The problem is that is more of a "conuisuer" strain, it does not give the same yield as others. So growers go with a higher yielding not purple strain. But the Canadians are coming out with some higher yielding purples some of them are very dark.


----------



## bonghits4all (Nov 24, 2008)

and if you want true great purple strains try heavy duty fruity or la confidential.The la gose deep purple late in flower


----------



## jayrock32580 (Nov 24, 2008)

bonghits that was all i was coming across about a lot of people arent like you or me that cares if someone shit on someone they just want genetics and fact is even if rez is the biggest piece of shit he has some dame good killer genetics once I get done with my g13haze blue cheese whiteberry grow I am going to do his alpha diesel and snowdog I grew the chemdog dd little hermie problem but at fifth node in veg my house smell like a skunk convention pulled in on 18 wheelers


----------



## jayrock32580 (Nov 24, 2008)

seedsman purple bud is a decent yielder good high I wanna try to get my buddy to give me a clone of his urkel to cross with big bud


----------



## NewGrowth (Nov 24, 2008)

bonghits4all said:


> ng. im on the east coast and the peeps know the difference between sour and nycd. and like everywhere some go ny some sour.but your right the diesel name is popular round here


DNA Seeds, a great breeder that started in the United States. They are really running the market on the east coast right now. Not all customers will complain when you give them Sour. Most of them will either ask for the sour next time or not even say anything. Just my experience with it but yeah an experienced Diesel smoker can definitely tell the difference between the two strains.


----------



## bonghits4all (Nov 24, 2008)

i have a buddy who just ordered the alpha diesel.So if i can swallow my pride i could wind up with a few in my closet.


----------



## jayrock32580 (Nov 24, 2008)

new growth you talking bout dna genetics 
you from canada?


----------



## jayrock32580 (Nov 24, 2008)

bonghits his alpha is sour d there is a site that is like this with people that grow his stuff looks amazing


----------



## jayrock32580 (Nov 24, 2008)

bonghits did he get them from gypsy or seedbay


----------



## bonghits4all (Nov 24, 2008)

gypsy. its the sour x ??? he aint telling.and the pics are nice at icm.


----------



## NewGrowth (Nov 24, 2008)

jayrock32580 said:


> new growth you talking bout dna genetics
> you from canada?


Yep http://www.dnagenetics.com/online_store/dna_genetics_cannabis_seeds.cfm they made friends with a lot of american business interests. I think we are going to see some market shift from these guys. They grow really awesome strains too. 

Nice stuff like you said La Confidential, probably a good idea for the Northwest market. Improve quality and still have that purple appearance.


----------



## bonghits4all (Nov 24, 2008)

and the dna guys are american.got their genetics from cali and oregeon


----------



## NewGrowth (Nov 24, 2008)

bonghits4all said:


> and the dna guys are american.got their genetics from cali and oregeon


Yep I know, why do you ask if I am Canadian?


----------



## bonghits4all (Nov 24, 2008)

NewGrowth said:


> Yep I know, why do you ask if I am Canadian?


 wasnt me that asked.


----------



## jayrock32580 (Nov 24, 2008)

new growth not sure why I asked to be honest especially since it says rocky mountains Guess I will just blaze another bong of this sour lol


----------



## jayrock32580 (Nov 24, 2008)
☆ ☆ ☆ ☆ ☆ ☆ ☆
• Task requirements
- a) Rewrite the thread from "DNA Seeds, a" down to "the two strains.", replacing "DNA Seeds" with "DNA Genetics".
- b) Answer the following questions from the thread.
(i) Which two strains does bonghits4all suggest for true great purple strains?
(ii) From which source did bonghits4all's buddy get the alpha diesel?
(iii) Which strain does jayrock32580 describe as a decent yielder?
The material placed after the thread is separate from it.

• Information provided
☆ ☆ ☆ ☆ ☆ ☆ ☆
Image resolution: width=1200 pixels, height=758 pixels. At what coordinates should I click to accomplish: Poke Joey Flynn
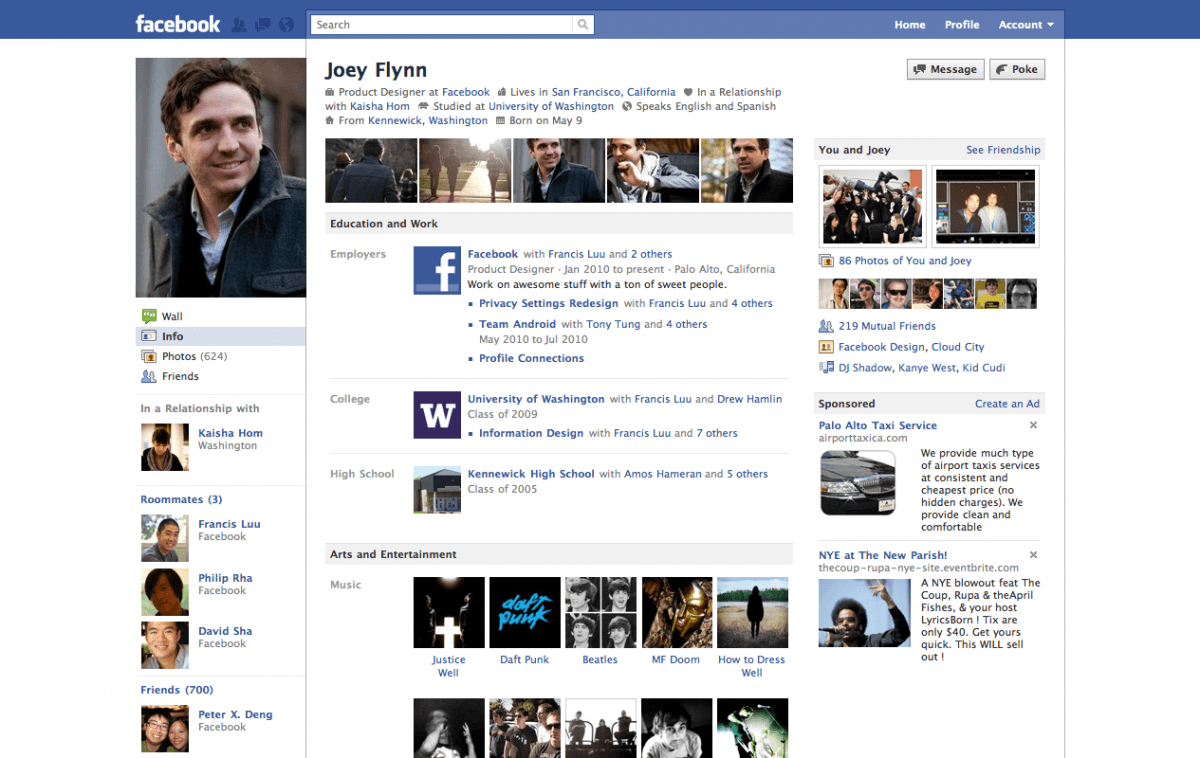click(1016, 69)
☆ ☆ ☆ ☆ ☆ ☆ ☆
• Results by task
- a)
DNA Genetics, a great breeder that started in the United States. They are really running the market on the east coast right now. Not all customers will complain when you give them Sour. Most of them will either ask for the sour next time or not even say anything. Just my experience with it but yeah an experienced Diesel smoker can definitely tell the difference between the two strains.

- b)
(i) Heavy duty fruity and la confidential.
(ii) Gypsy.
(iii) Seedsman purple bud.